PEOPLE AND POLITICS BY MOHAMMED HARUNA

Due process? What due process?

kudugana@yahoo.com  

She came unannounced into the Ladi Kwali Conference Hall of the Sheraton Hotel, Abuja , where the Trust Media Limited, publishers of the Daily Trust and Weekly Trust,   hosted its Second Annual National Dialogue on January 13. Myself and Mr. Peter Ajayi, at various times managing director of the Herald and the Sketch in their heydays, were sitting at the back of the hall, when I noticed her sitting alone, also at the back of the hall, listening attentively as her charge, the Budget Monitoring and Price Intelligence Unit (BMPIU), otherwise known as “Due Process”, came in for repeated bashing, first, from Professor Sam Aluko, one of the three lead speakers on the occasion, and second, from Chief S.B. Awoniyi, a former federal super permanent secretary and now chairman of the Arewa Consultative Forum. I am, of course, talking about Dr. Oby Ezekwesili, the Senior Special Assistant to the President on “Due Process”. Ezekwesili has since become famous as “Madam Due Process”.

For both Aluko and Awoniyi, Ezekwesili’s BMPIU couldn’t have been more calculated to abet corruption and waste rather than eliminate or reduce the twin evils. This, both said, was simply because a monopoly over anything is an irresistible temptation to abuse. And in the last four years the BMPIU had been given the monopoly to certify each and every federal government contract, beyond a certain amount, before it is approved for execution and payment.

Ezekwesili must have felt unhappy with the criticisms from Aluko and Awoniyi, for, only a couple of days or so after they spoke, she seized the opportunity of a media dinner at Rock View Hotel, Abuja, to reply, not only the two gentlemen, but all other critics of “Due Process”. Aluko and Awoniyi would not be the first to criticize BMPIU. Among federal civil servants, the unit has become very unpopular because they see it see as usurping their jobs of executing federal government projects. The unit is also no more popular with the federal legislators, many of who see it as a bottleneck in the release of their financial appropriations. One senator, Yushau Anka, the senate minority whip, went as far as to declare it as “illegal and unconstitutional”.

“Due process”, he said in reaction to President Obasanjo’s 2005 budget speech in which the president extolled the virtues of BUPIU, “is not saving money, but wasting money. We are being pound foolish and penny wise… Due process has become another conduit for corruption and the practice of nepotism. Contractors complain of greasing palms of officials before contracts are awarded. Contractors qualified by due process come from one section of the country which is contrary to the federal character principle”. (Daily Trust, October 18, 2004 ).

Anka’s  comments obviously  add a regional or ethnic dimension to the widespread  criticisms of BMPIU. The news report did not say whether the senator gave any facts and figures to prove his charge. But whether he did or not and whether his facts and figures were accurate or not, there is little doubt that the BMPIU itself is hardly anywhere as popular as its boss has become famous.

It is, of course, not as if the BMPIU is universally despised.  Far from it. For    instance only the other day, the Nigerian Tribune  which  has lately been highly critical of the president and his economic reforms, wrote an editorial in praise of the unit. The occasion was the news that six states, Bauchi, Benue , Cross-River, Edo , Kebbi and Kwara, have indicated interest in creating similar units for their administrations. The states had reportedly contacted Ezekwesili’s BMPIU for advice.

“The coming into being of the Budget Monitoring and Price Intelligence Unit (BMPIU) in the presidency”, said the Tribune (January 18, 2005), “would appear to be addressing the issue of preventing corruption and other sharp practices in the public procurement and tendering process in the public service”.

==================================================

### WORK TO DO
(a) Condense the paragraph in the column that begins "For both Aluko and Awoniyi" into a short bulleted list that keeps its main facts.
(b) Continue the column on the Due Process unit from the point where it stops.

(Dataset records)
==================================================

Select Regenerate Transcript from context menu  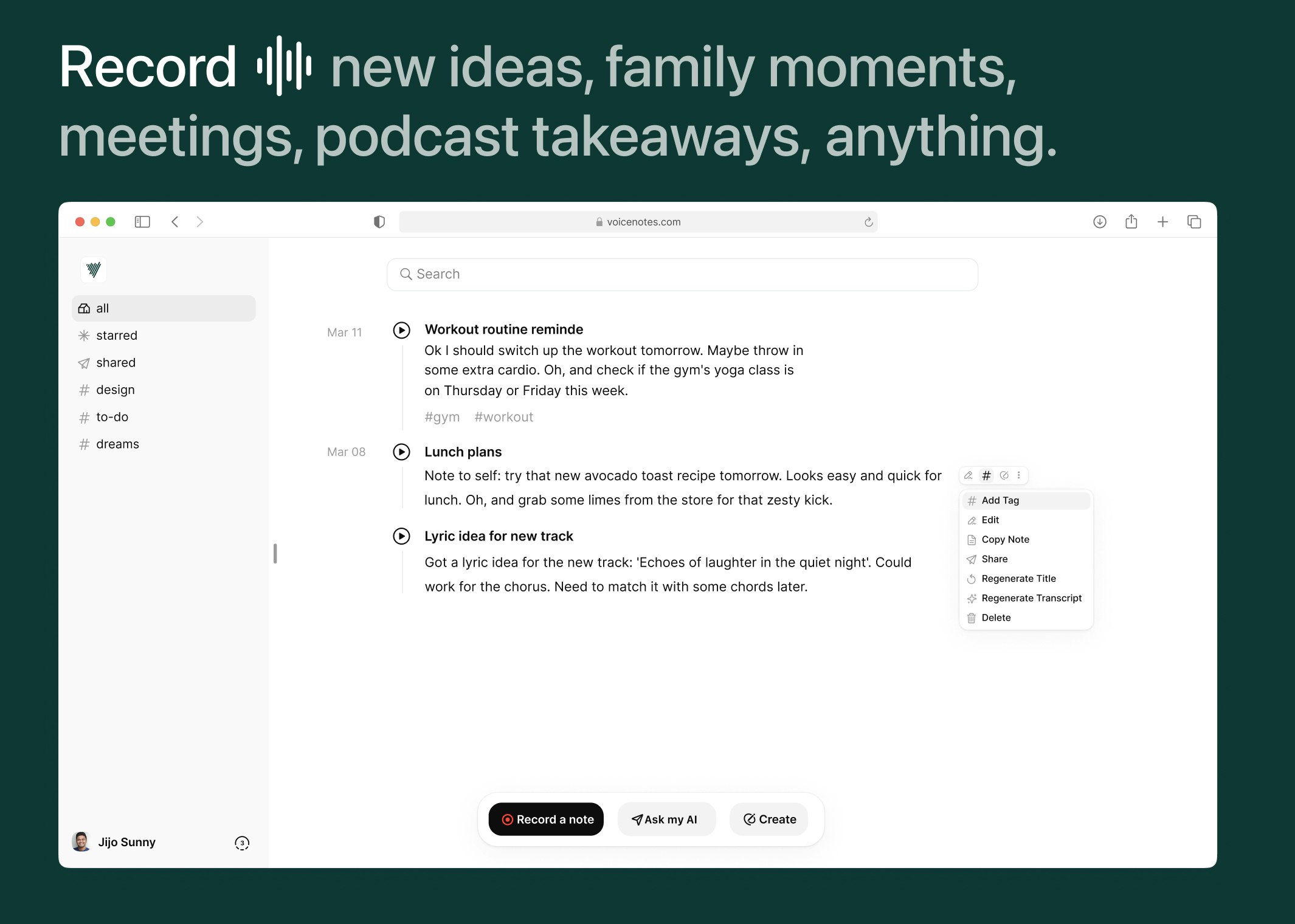point(1031,598)
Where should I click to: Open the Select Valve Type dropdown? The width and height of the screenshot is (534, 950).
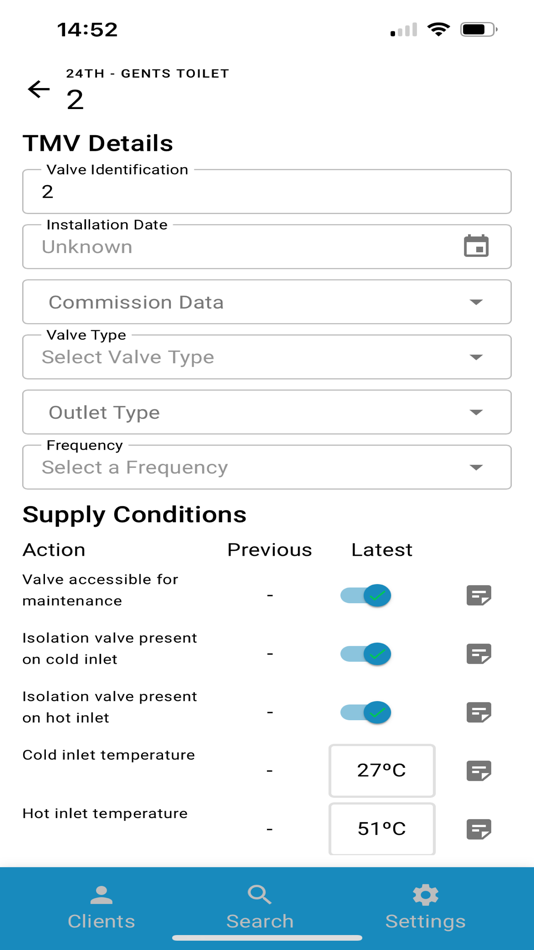[x=267, y=357]
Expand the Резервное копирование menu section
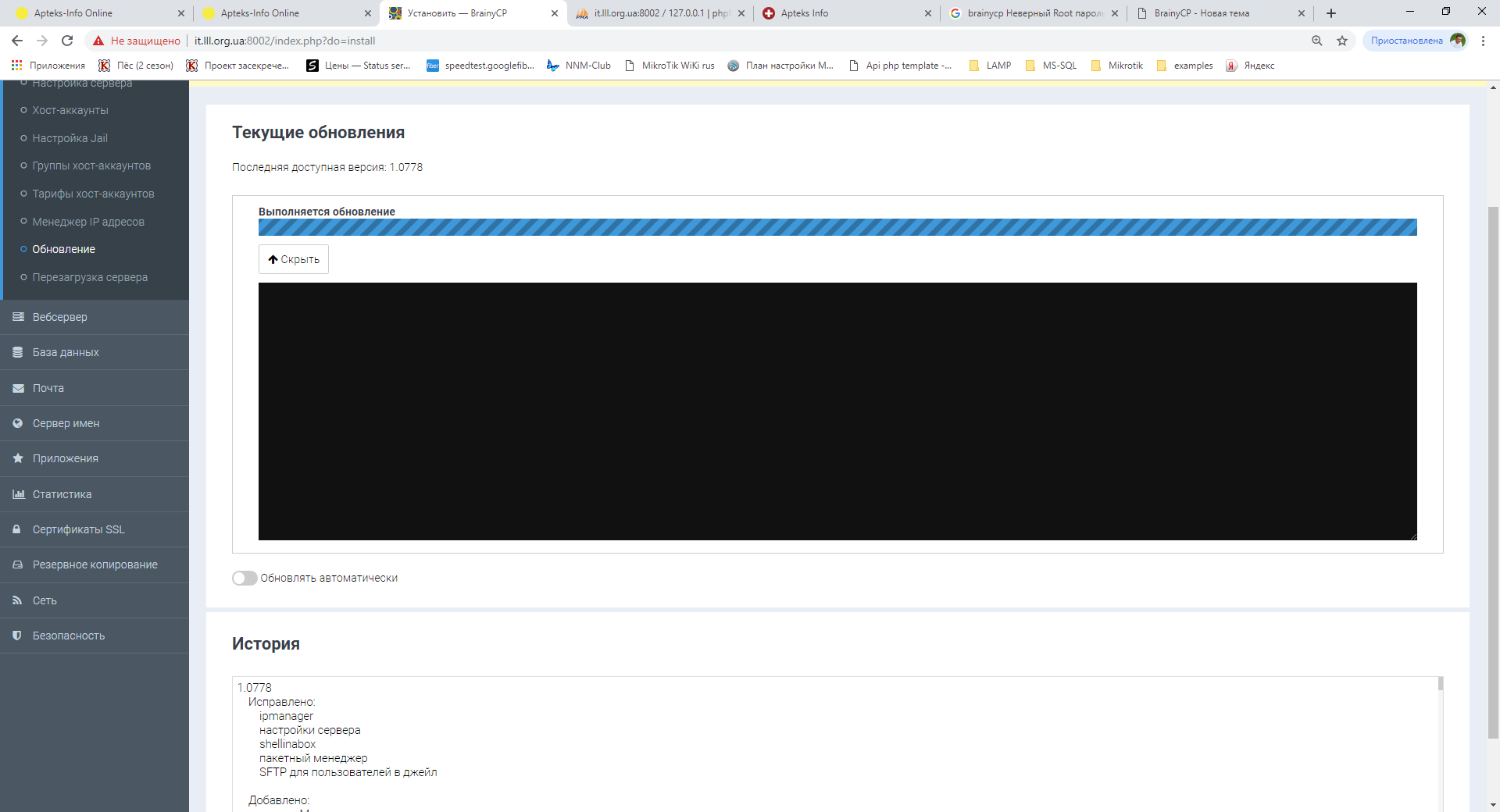This screenshot has width=1500, height=812. click(x=95, y=564)
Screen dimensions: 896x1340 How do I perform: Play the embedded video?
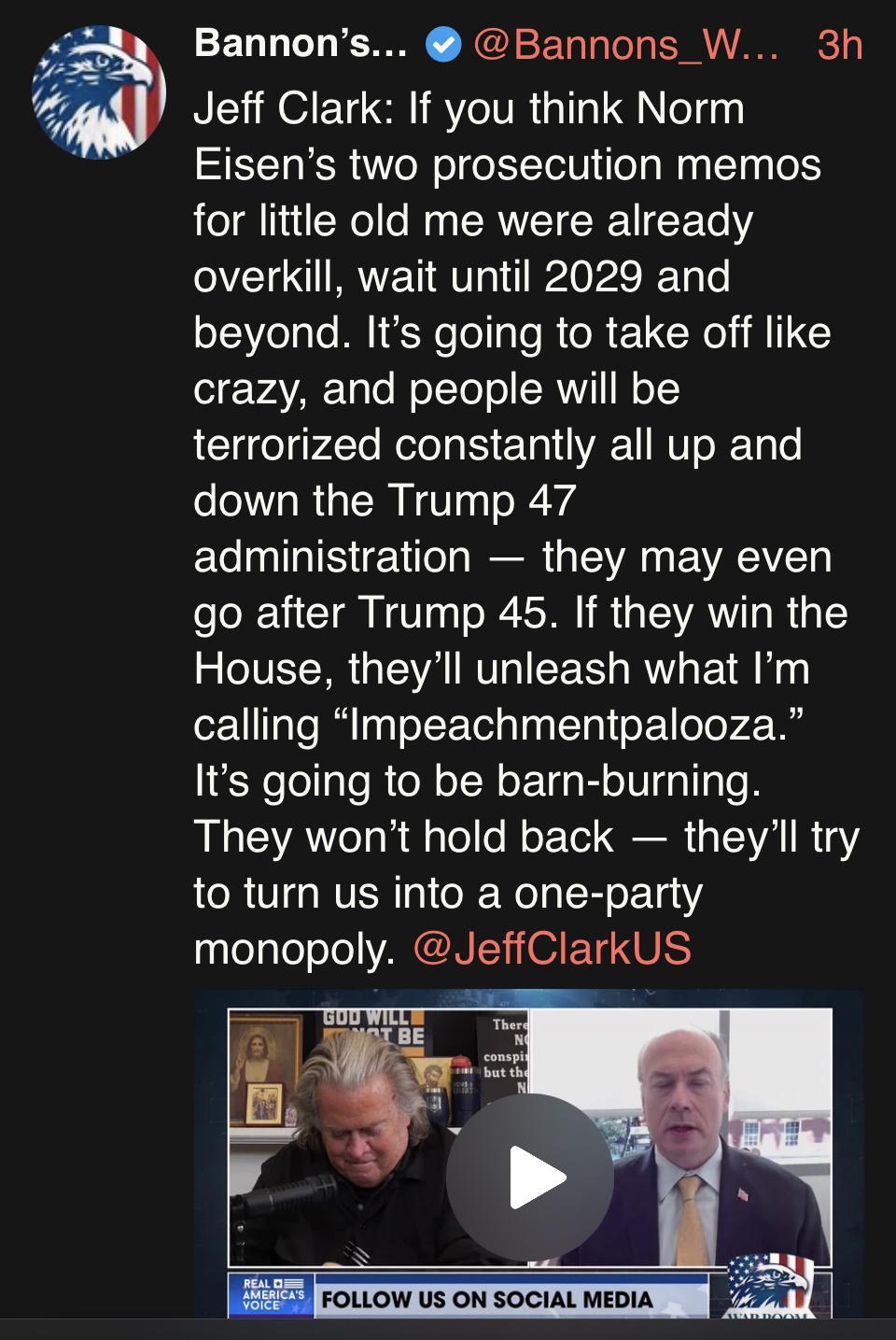(530, 1178)
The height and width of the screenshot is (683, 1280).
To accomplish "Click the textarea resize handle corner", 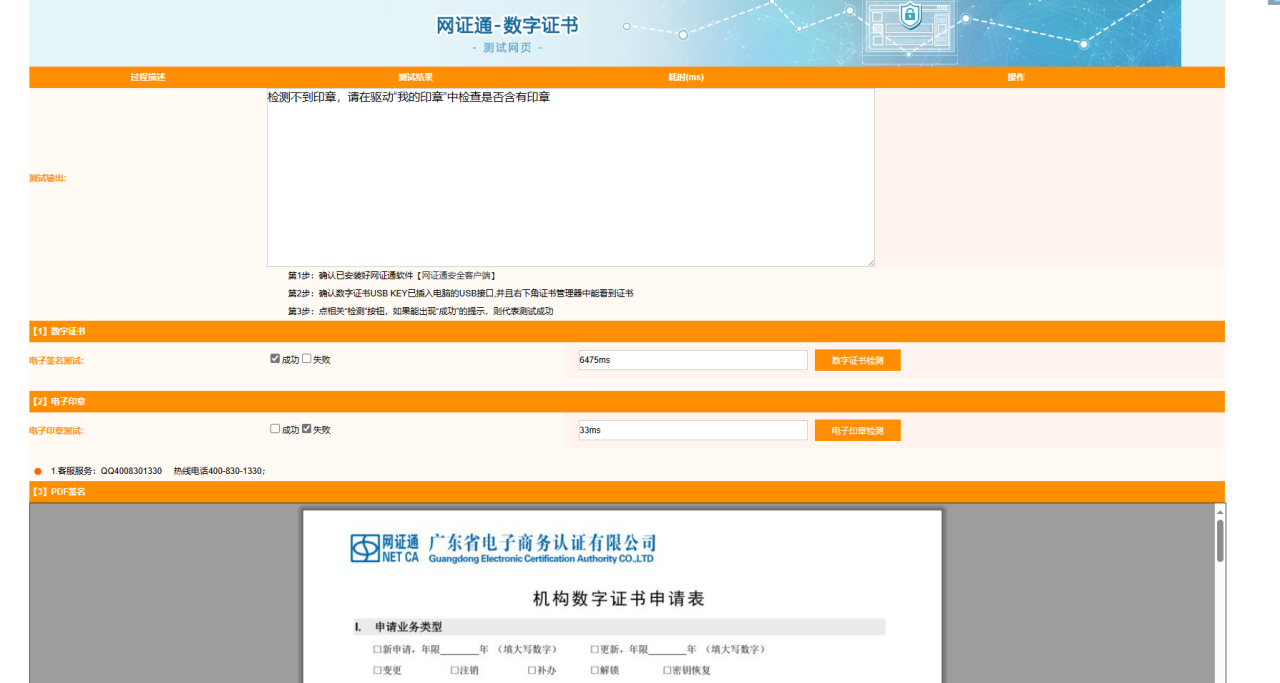I will (870, 262).
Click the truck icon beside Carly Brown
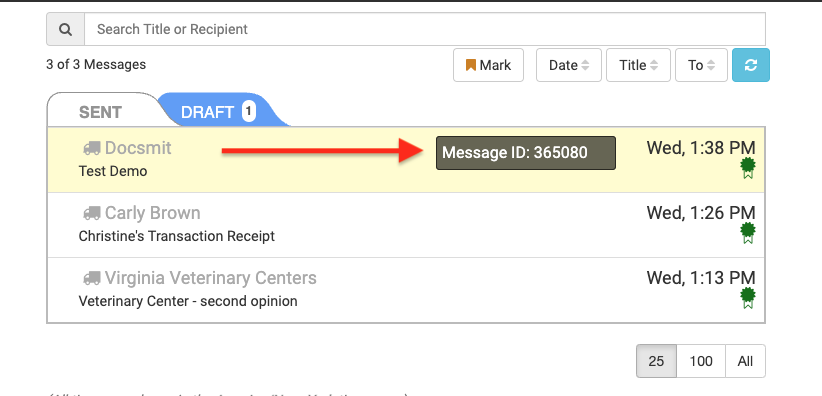 [92, 213]
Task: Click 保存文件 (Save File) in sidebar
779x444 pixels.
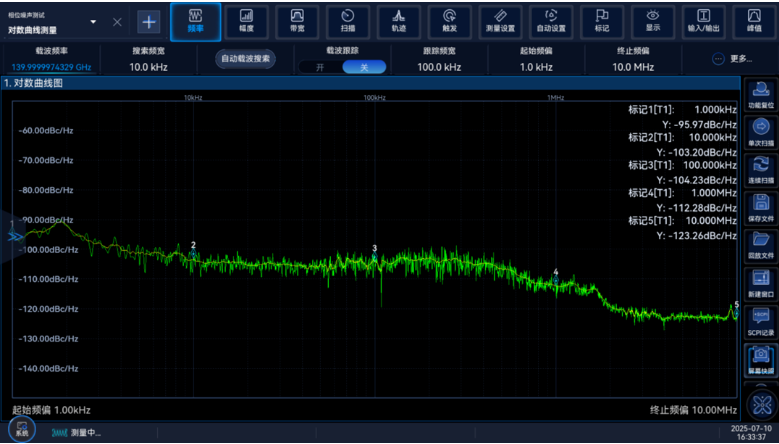Action: coord(760,208)
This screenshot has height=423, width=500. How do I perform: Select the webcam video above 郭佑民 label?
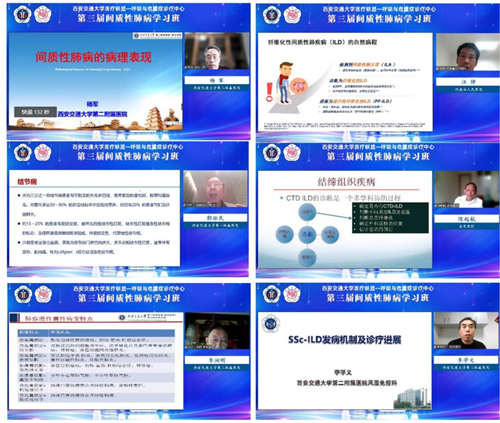(x=216, y=189)
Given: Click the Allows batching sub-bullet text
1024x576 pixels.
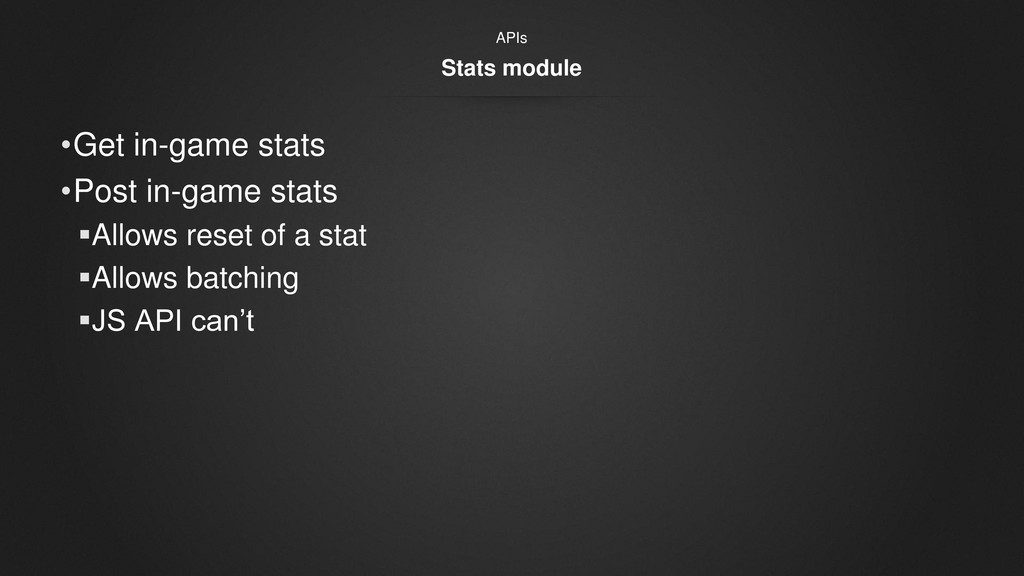Looking at the screenshot, I should pos(195,279).
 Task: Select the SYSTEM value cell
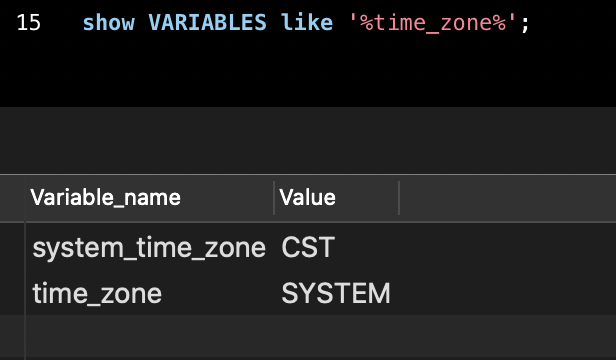pos(336,293)
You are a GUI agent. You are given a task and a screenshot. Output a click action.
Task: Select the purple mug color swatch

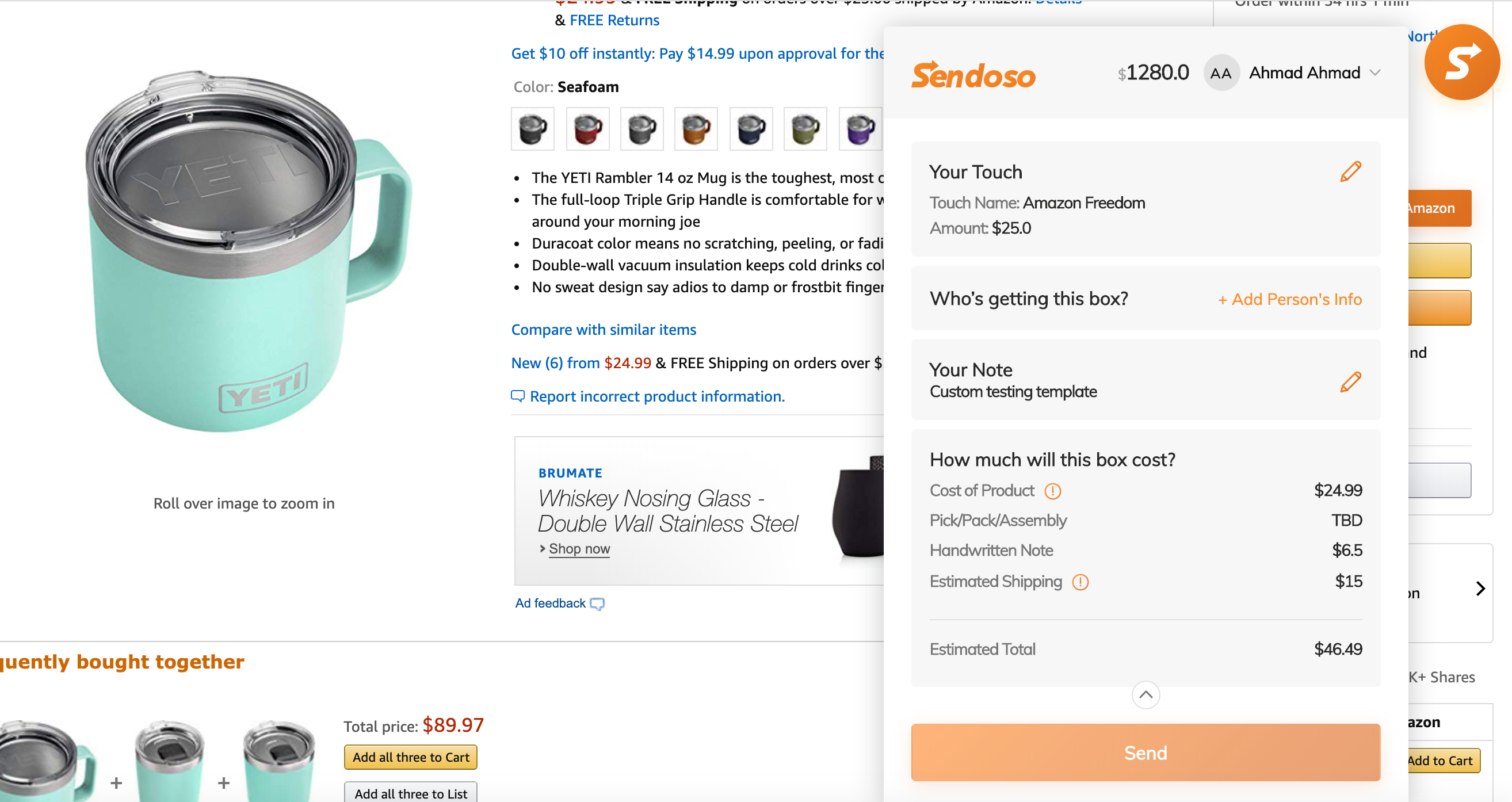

==================================================

### RESPONSES IN ORDER
(a)
- Aluko and Awoniyi argued that the BMPIU was more likely to encourage corruption and waste than to eliminate or reduce them.
- Their reason was that a monopoly over anything is an irresistible temptation to abuse.
- Over the previous four years, the BMPIU had held the sole power to certify every federal government contract above a certain amount before it could be approved for execution and payment.

(b)
For this reason, the paper said, it was unfortunate that “due process” has been restricted to the central government. “It is therefore cheery news” it said, “that some states are beginning to wake up from their protracted lethargy to embrace due process. It is also gratifying that these states are, apparently, endorsing the activities of the Budget Monitoring and Price Intelligence Unit at a time when the latter is a subject of scathing criticisms and strident calls for its scraping by those whose avenues for sleazy practices are being shut”.

Even then Ezekwesili was apparently not going to rely on only sympathetic voices like that of the Tribune to defend her case. As I said a little while ago, she seized the opportunity of a media dinner a few days after Aluko and Awoniyi spoke against her unit, to defend herself and the unit.

Contrary to claims that it is mired in corruption and has caused long delays in budget implementation, she said, last year alone the unit certified projects worth 290 billion Naira, representing 80 percent of the total 349 billion Naira capital budget for the year. Reports of her self-defence did not show whether she said anything about the performance of her unit in the first four full years of the Obasanjo administration, but even she would be hard put to defend its record .during the period

In defending her unit, Ezekwesili claimed that as a result of its activities, today Nigerians get 80-85 Kobo value for every Naira the government spends on their behalf, compared to 45 Kobo they used to get before its creation. I am not a statistician, or a chartered accountant like Ezekwesili, or an economist, but you do not need to be any of these to assess the accuracy of her claims, provided you know the variables and the formula she used to arrive at her figures.

I do not know what variables and what formula “Madam Due Process” used to make her claims about the impact of BMPIU in the last five odd years. But no one needs to know her variables and formulation to reach the conclusion that her claims do not square with the facts on the ground. As the dog said when told there was a feast going on at its residence, “one would have to partake of the feast to believe it”. If indeed Nigerians have been deriving 80 percent value for the money spent on their behalf since the creation of BMPIU, they are yet to see or feel it.

On the contrary, the quality of their lives has never taken the kind of  plunge  it has in the last five odd years. And the evidence is there not just in the statistics of multi-national organizations like the Word Bank and the UNDP – statistics whose credibility President Obasanjo has questioned when he said not too long ago Nigerians are not poor – but in statistics from federal government’s own documents, notably those of the Central Bank of Nigeria, CBN, and the National Economic Empowerment and Development Strategy, NEEDS, which the president himself launched on March 15, last year. For example, according to NEEDS, seven in every 10 Nigerians now live on less than one dollar or 140 Naira a day. If Nigerians got value for all the over three trillion  Naira the federal government has spent on their behalf in the last five years, they would not have had to rely on less than one dollar a year to sustain their lives, something which, needless to say, is an impossibility.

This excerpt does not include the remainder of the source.